COLUMBUS (WCMH) — Ohio’s 132nd General Assembly has been rocked by several sexual harassment and inappropriate behavior scandals over the past six months.
As a result, a piece of legislation has been introduced that seeks to set up anti-harassment standards everyone that works in the building, from lawmakers to their staff to lobbyists to journalists would have to follow.
“Our goal is to create a culture here in this facility and the facilities that are inhabited by members of the General Assembly and those who work with us that is safe and inviting for everyone,” said State Senator Charleta Tavares, sponsor of the bill.
The bill would require sexual harassment policies to be public, kept on file, and reviewed every two years for all entities or individuals who work on Capital Square within the Statehouse.
It would also include annual sexual harassment training, and create a sexual harassment task force that would review all sexual harassment policies, conduct surveys to understand the workplace climate, and recommend best practices for legislative or administrative changes.
Finally, the bill would keep the identity of victims of harassment private during and after any investigations of wrongdoing.
“If it’s passed it will be one of the strongest anti-sexual harassment pieces of legislation in the country,” said State Senator Sandra Williams, a co-sponsor of the bill.
So far support for the bill appears to be along party lines with a deafening amount of Republican silence.
“We did send a notice to all members of the Senate and called each of the offices to encourage everyone to join on but the only co-sponsors I have at this point are the members of my democratic caucus,” said Tavares.
State Senator Cecil Thomas, another co-sponsor of the bill, stood with Williams and Tavares at the announcement news conference.
“The climate around the country is changing and this legislation is part of that,” said Thomas.
Thomas also said that he has been embarrassed by what has gone on here at the Statehouse recently, and he feels it is his duty to challenge his male counterparts to support the bill.
“We as legislators must be held to a higher standard,” said Thomas.
The bill has been introduced and given a number. It will now go to the Rules and Reference Committee where Senate President Larry Obhof will chair the process of assigning it to a committee.
We will be watching to see how long that will take and just how quickly it receives any hearings.
By legislative rule, every bill must get at least one hearing but there is no obligation to provide further hearings after that.
Many Democratic-sponsored bills are still waiting for their first hearings in committees in both chambers of the legislature which is controlled by GOP Caucuses.
It took a personally delivered letter to the Senate President nearly two months after Senator Thomas’ ban on bump stocks bill was introduced to get the measure assigned to a committee and it still has not had its first hearing more than two months after that.

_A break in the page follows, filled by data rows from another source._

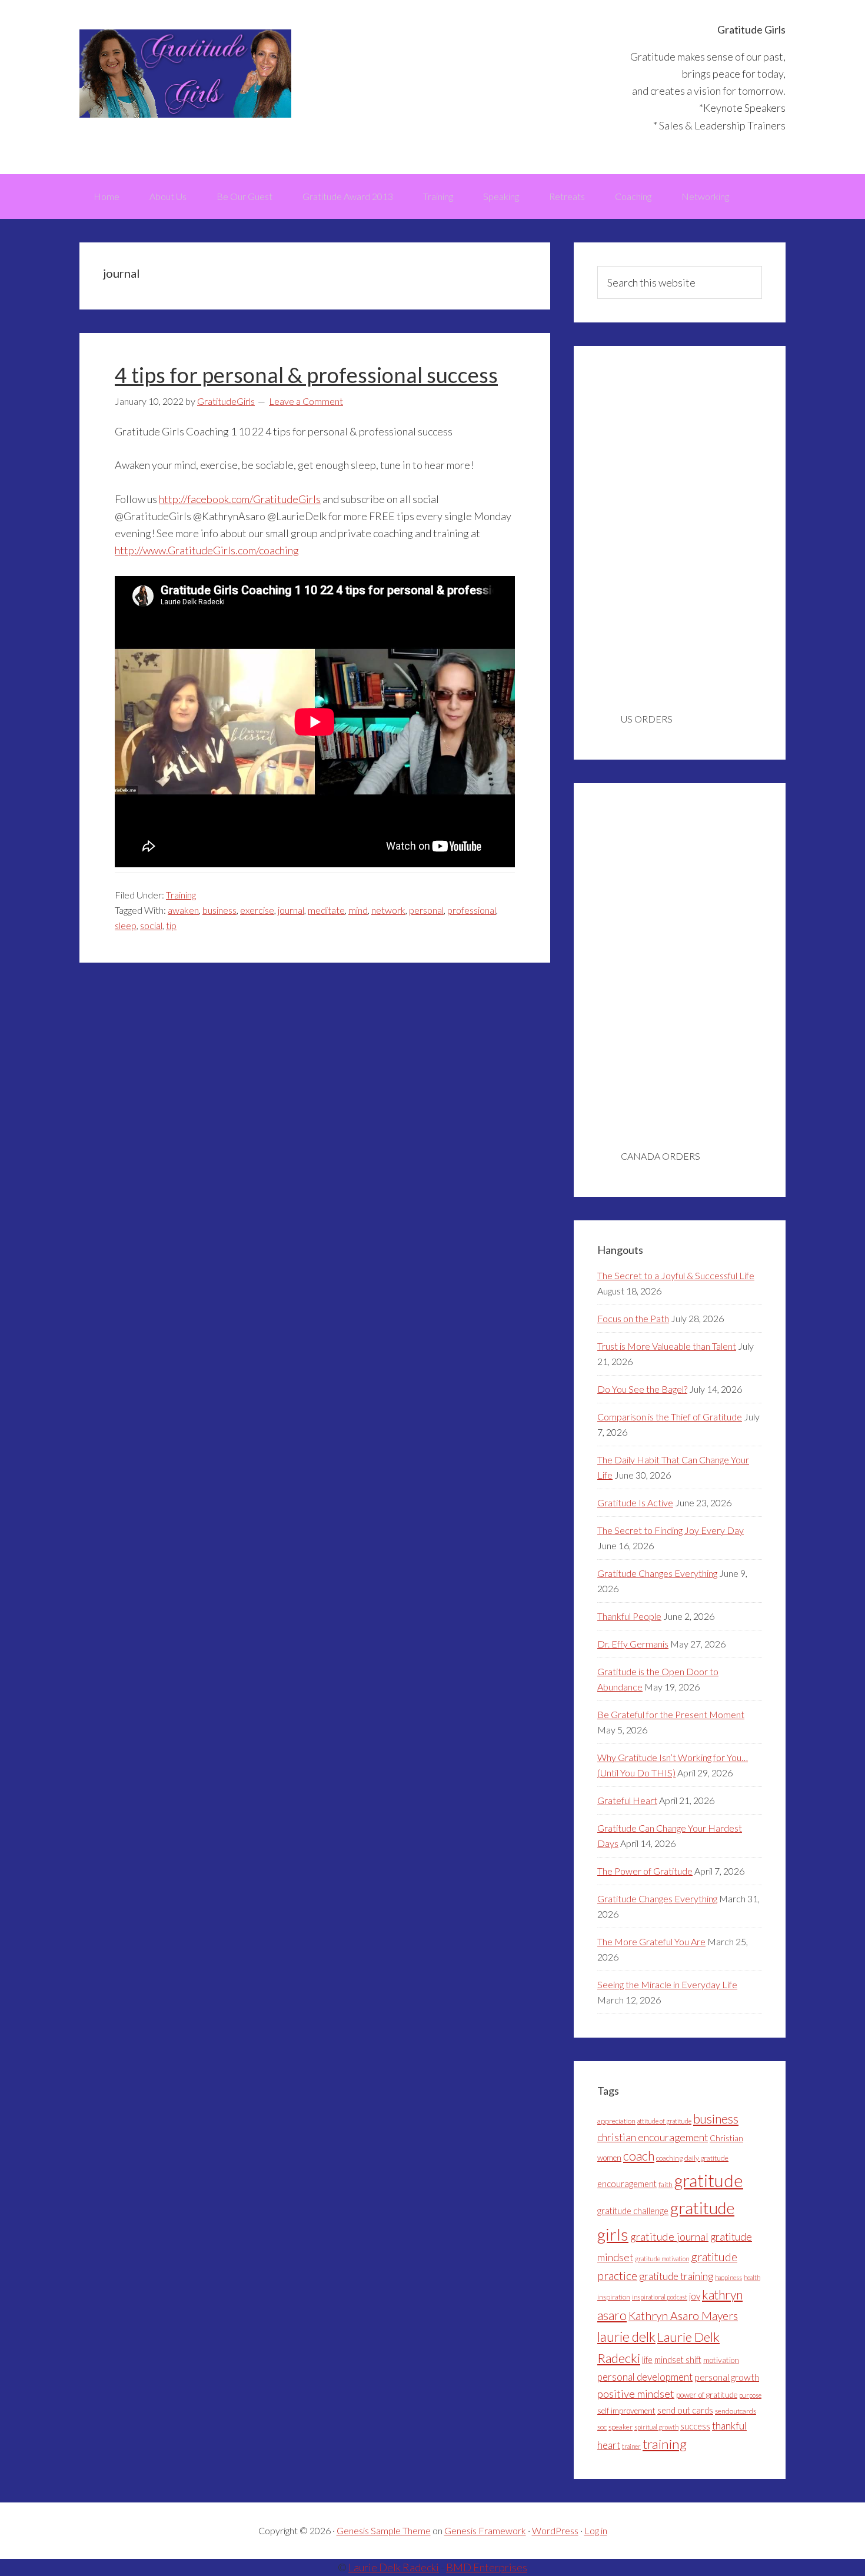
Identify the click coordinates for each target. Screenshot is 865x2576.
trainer (631, 2446)
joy (694, 2296)
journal (291, 910)
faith (665, 2184)
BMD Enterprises (486, 2567)
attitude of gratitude (664, 2121)
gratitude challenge (632, 2211)
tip (171, 925)
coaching (669, 2158)
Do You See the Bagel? (642, 1388)
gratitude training (676, 2276)
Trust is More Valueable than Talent (666, 1346)
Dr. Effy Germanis (632, 1643)
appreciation (616, 2120)
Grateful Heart (627, 1800)
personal (426, 910)
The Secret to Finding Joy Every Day (670, 1530)
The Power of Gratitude (645, 1870)
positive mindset (635, 2393)
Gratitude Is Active (635, 1502)
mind (358, 910)
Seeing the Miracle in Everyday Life (667, 1984)
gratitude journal (669, 2236)
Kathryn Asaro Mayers (683, 2315)
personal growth (726, 2376)
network (388, 910)
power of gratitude (706, 2394)
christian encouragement (652, 2137)
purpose (750, 2395)
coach (638, 2156)
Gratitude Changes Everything (657, 1573)
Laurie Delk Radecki (393, 2567)
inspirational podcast (659, 2297)
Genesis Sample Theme (384, 2530)
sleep (126, 925)
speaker (620, 2426)
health (752, 2277)
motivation (721, 2360)
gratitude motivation (662, 2258)
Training (181, 894)
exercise (257, 910)
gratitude (708, 2180)
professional (471, 910)
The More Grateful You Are (651, 1941)
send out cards (685, 2410)
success (695, 2426)
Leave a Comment (306, 401)
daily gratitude (706, 2158)
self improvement (626, 2410)
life (647, 2360)
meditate (326, 910)
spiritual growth (656, 2427)
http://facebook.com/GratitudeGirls (240, 498)
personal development (645, 2377)
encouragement (627, 2184)
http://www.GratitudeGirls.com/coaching (207, 550)
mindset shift (677, 2360)
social (151, 925)
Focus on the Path (633, 1318)
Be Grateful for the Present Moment (670, 1714)
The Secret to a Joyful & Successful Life (675, 1275)
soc (602, 2426)
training (665, 2444)
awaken (183, 910)
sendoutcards (735, 2411)
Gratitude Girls (185, 73)
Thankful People (629, 1616)
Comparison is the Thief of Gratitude (669, 1416)
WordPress (555, 2530)
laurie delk (626, 2336)
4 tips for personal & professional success (306, 375)
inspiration (613, 2296)
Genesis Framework (485, 2530)
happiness (728, 2277)
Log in (595, 2530)
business (219, 910)
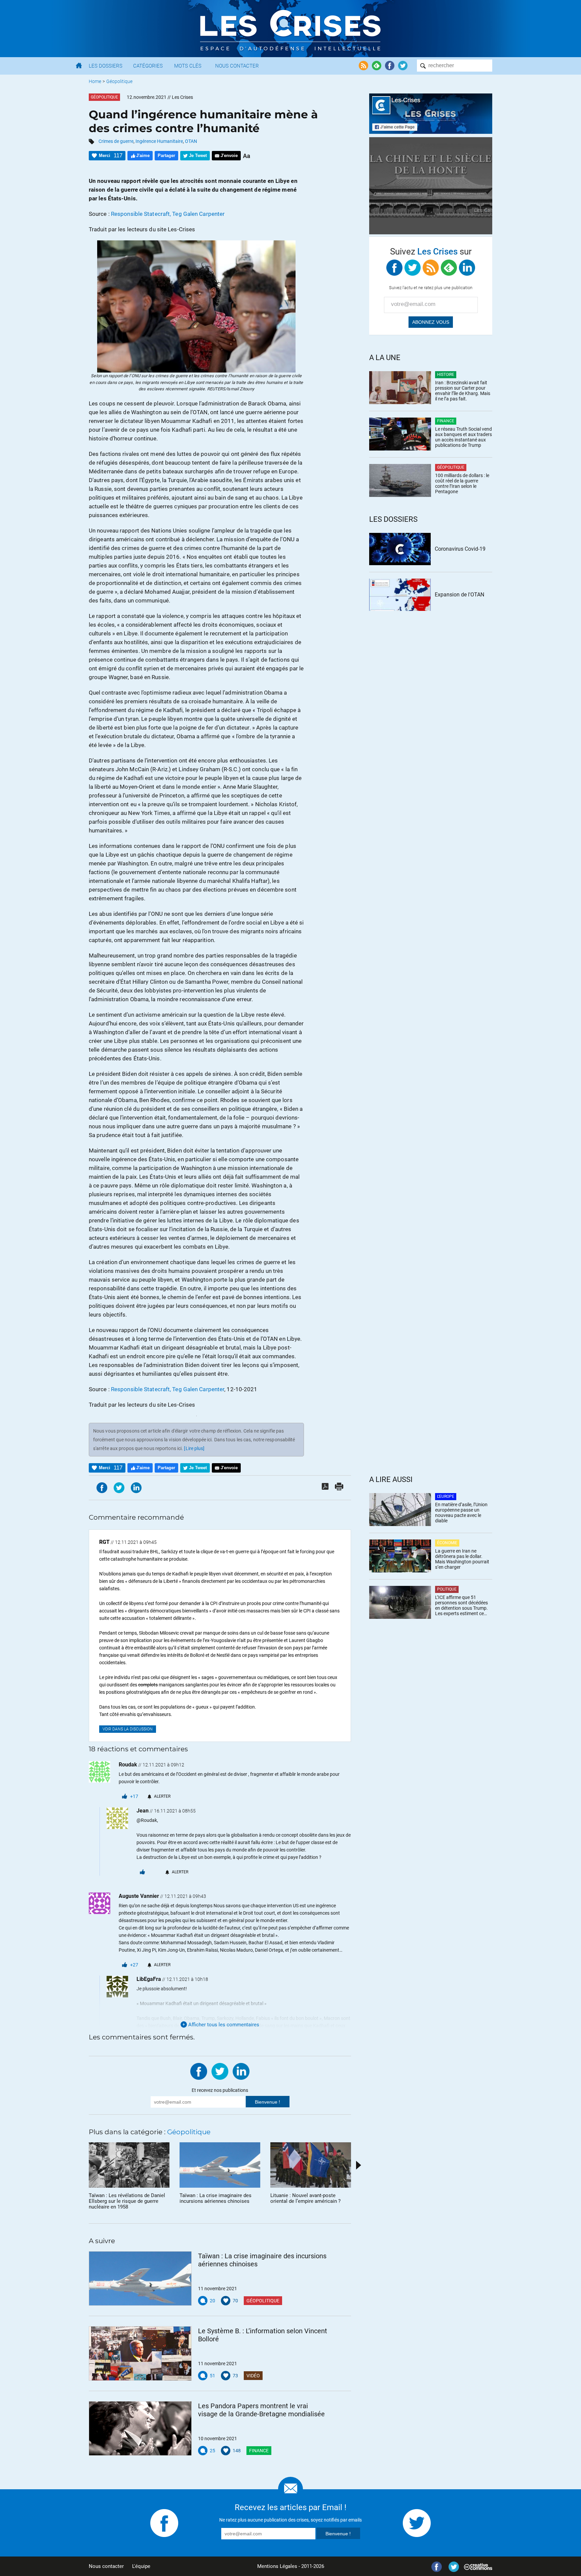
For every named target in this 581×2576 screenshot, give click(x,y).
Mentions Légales (277, 2566)
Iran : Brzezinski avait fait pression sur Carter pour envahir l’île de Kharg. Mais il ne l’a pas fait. (462, 390)
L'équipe (141, 2566)
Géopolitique (119, 81)
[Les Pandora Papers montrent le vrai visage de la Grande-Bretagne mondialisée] (140, 2428)
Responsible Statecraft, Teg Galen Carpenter (168, 213)
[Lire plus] (194, 1448)
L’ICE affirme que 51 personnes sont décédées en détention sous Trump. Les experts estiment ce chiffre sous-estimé (461, 1605)
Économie (447, 1542)
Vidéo (253, 2375)
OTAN (191, 141)
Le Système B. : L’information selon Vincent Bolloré (262, 2335)
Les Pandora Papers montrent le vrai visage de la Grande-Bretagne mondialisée (261, 2410)
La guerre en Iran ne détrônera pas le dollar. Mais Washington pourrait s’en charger (462, 1559)
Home (95, 81)
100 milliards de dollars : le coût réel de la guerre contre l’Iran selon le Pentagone (462, 483)
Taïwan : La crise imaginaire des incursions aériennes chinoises (262, 2260)
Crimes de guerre (116, 141)
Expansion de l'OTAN (459, 594)
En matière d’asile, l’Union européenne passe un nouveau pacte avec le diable (461, 1512)
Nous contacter (106, 2566)
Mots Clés (187, 66)
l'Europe (445, 1496)
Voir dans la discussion (128, 1729)
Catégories (148, 66)
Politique (447, 1589)
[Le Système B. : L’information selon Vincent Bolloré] (140, 2353)
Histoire (445, 374)
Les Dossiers (105, 66)
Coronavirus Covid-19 (460, 549)
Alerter (162, 1796)
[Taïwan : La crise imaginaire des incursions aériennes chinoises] (140, 2278)
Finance (259, 2450)
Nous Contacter (237, 66)
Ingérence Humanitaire (159, 141)
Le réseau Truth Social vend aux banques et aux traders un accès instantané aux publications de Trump (463, 437)
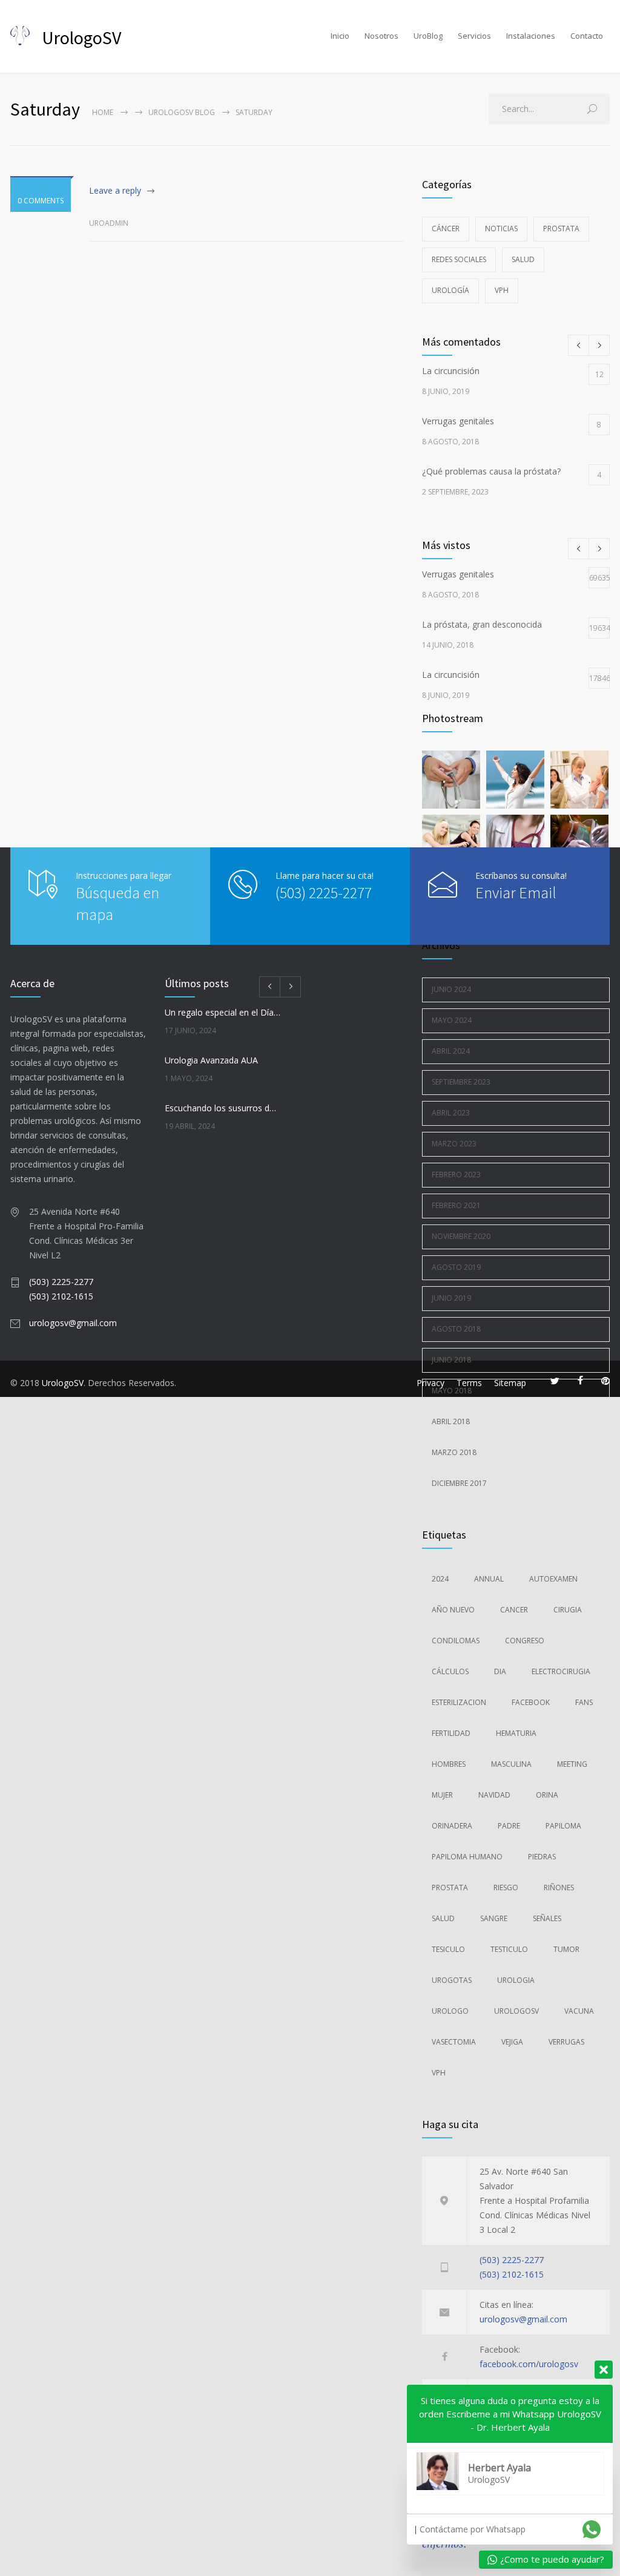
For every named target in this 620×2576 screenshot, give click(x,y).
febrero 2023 (456, 1174)
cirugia (567, 1610)
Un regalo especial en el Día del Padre (222, 1012)
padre (509, 1826)
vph (439, 2073)
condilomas (456, 1640)
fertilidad (451, 1733)
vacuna (579, 2011)
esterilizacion (459, 1702)
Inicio (340, 35)
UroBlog (428, 35)
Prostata (561, 228)
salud (443, 1918)
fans (584, 1702)
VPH (502, 290)
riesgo (505, 1887)
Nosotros (381, 35)
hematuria (516, 1733)
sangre (493, 1918)
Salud (523, 259)
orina (547, 1795)
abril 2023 (451, 1113)
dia (500, 1671)
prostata (450, 1887)
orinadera (452, 1826)
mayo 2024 (452, 1020)
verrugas (566, 2042)
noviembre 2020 (461, 1236)
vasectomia (454, 2042)
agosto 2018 (456, 1329)
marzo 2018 (454, 1452)
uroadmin (108, 223)
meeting (572, 1764)
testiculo (509, 1949)
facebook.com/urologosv (529, 2364)
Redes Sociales (459, 259)
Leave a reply (115, 190)
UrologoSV (63, 1382)
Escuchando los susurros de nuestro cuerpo (222, 1108)
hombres (449, 1764)
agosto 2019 (456, 1267)
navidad (494, 1795)
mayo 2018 (452, 1390)
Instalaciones (530, 35)
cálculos (450, 1671)
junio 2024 (451, 989)
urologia (516, 1980)
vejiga (512, 2042)
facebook (531, 1702)
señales (547, 1918)
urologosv (516, 2011)
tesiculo (448, 1949)
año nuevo (453, 1610)
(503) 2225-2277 (512, 2260)
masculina (511, 1764)
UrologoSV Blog (181, 112)
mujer (442, 1795)
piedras (542, 1857)
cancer (514, 1610)
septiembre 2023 (461, 1082)
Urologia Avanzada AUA (211, 1060)
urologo (450, 2011)
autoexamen (553, 1579)
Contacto (586, 35)
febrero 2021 (456, 1205)
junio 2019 (451, 1298)
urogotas (452, 1980)
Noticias (501, 228)
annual (489, 1579)
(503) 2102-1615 (512, 2274)
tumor (566, 1949)
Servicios (474, 35)
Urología (450, 290)
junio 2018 (451, 1360)
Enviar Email (515, 892)
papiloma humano (467, 1857)
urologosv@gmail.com (523, 2319)
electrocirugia (561, 1671)
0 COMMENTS (41, 201)
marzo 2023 (454, 1143)
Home (102, 112)
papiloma (563, 1826)
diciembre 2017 (459, 1483)
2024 (440, 1579)
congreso (524, 1640)
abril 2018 (451, 1421)
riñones (559, 1887)
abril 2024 (451, 1051)
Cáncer (446, 228)
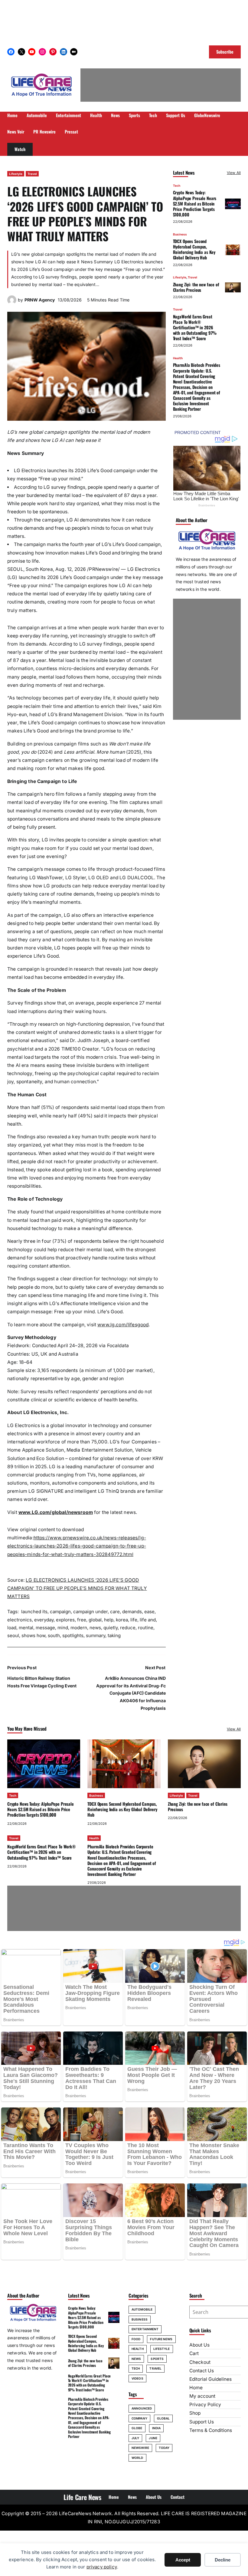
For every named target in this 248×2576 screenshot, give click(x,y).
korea (122, 1620)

Earlier this year, GOP leaders in the House and Senate said there would be zero-tolerance for sexual harassment and bad behavior at the statehouse after the Cliff Hite scandal.
Both Senate President Obhof and Speaker of the House Cliff Rosenberger mandated sexual harassment training to be conducted for all legislators and their staff.
Less than a week after the House of Representatives went through their training, a number of lawmakers were accused of inappropriate comments degrading women at a going-away party for a long-time GOP staffer.
Both of the accused members are still lawmakers, their reprimands were little more than a slap on the wrist with one of them forced to apologize for their comments.
How the GOP-led legislature handles Senator Tavares’ legislation; much like how it handles bills introduced by Democrats, especially when they deal with guns and gun violence; will send a message.
What voters take away from that message may impact this year’s elections.